Воды у меня не было. В хранилище Скорпа тоже не нашлось ничего
полезного. Нашарила в кармане униформы накопитель маны. Чем чёрт не
шутит? Вложив камень в ладонь, приготовилась ждать. Старик,
благодарно кивнув, взял и проглотил презент, чем поверг меня в
замешательство. Глотать-то на кой ляд, напрямую никак?
Не успела развить мысль, что мой магический источник может в
корне отличаться от обычных, потребляющих ману, как увидела, что
глаза дедули налились светом. Похоже, конфетка пришлась по вкусу.
Не скупясь, вручила остальные. Я-то найду чем подкрепиться, а вот
балласт в виде сухого полена мне даром не нужен. Пора выбираться из
подземелья. Пособила чем могла. Кто этот странный человек? За какие
грехи был заперт в зловонной камере? Как выжил в скотских условиях?
Узнать была не против, но время поджимало.
Развернулась, но не успев и шагу ступить, как старикан меня
окликнул вполне бодрым голосом. Непомерно тяжёлая дверь с лязгом
затворилась перед носом, а по окаёмке пошёл сварной шов.
Писец!
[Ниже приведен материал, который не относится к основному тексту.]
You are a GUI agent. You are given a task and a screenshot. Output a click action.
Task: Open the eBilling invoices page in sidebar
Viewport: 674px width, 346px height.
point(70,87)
Замуровали!
Обернувшись к старцу, эффектно крутанула запястьем. Меч в руке
будто ожил, в ожидании горячей крови.
— Открывай ворота, пень трухлявый, а то полетят клочки по
закоулочкам! — смерив бывшего узника гневливым взглядом, шагнула
вперёд, собираясь воплотить угрозу в жизнь, но голос старика меня
остановил:
— Не ярись, милочка! Что хочешь за спасение? Отплачу по-царски,
в накладе не останешься!
— Дверь открой, и в расчёте, — сухо бросила ему.
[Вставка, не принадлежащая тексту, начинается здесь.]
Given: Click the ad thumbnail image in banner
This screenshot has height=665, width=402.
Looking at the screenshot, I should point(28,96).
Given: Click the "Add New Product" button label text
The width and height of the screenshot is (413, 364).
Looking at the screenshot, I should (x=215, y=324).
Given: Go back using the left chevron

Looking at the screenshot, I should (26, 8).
Тоже мне, миллионер казематный. Жизнь висит на нитке, а думает о
прибытке. «Озолочу по-царски!» — передразнила мысленно.
Старец усмехнулся, будто прочитав мысли.
— Как твоё имя, дитя? Ты хоть представляешь, кого спасла? — Дед,
покачиваясь, встал на ноги.
— Зовут меня Распутин Григорий Ефимович. Это имя что-нибудь
говорит тебе?
— Многое говорит. Например, то, что убили тебя в ночь на
шестнадцатое декабря, ровно сто семь лет назад. Хорошо сохранился,
старче, худоват маленько, но это дело поправимое. Дверь открывай,
иначе открою я, но ты в данном случае полетишь в яму червей
кормить.
Распутин задумчиво огладил седую бороду, что доставала до
могутных яиц.
— Сто семь лет, говоришь? Какой нынче год, девица?
— Две тысячи двадцать третий от Рождества Христова. Слушай,
вижу, ты не из простых смертных. Как в таком случае сюда попал и
почему не сбежал за век?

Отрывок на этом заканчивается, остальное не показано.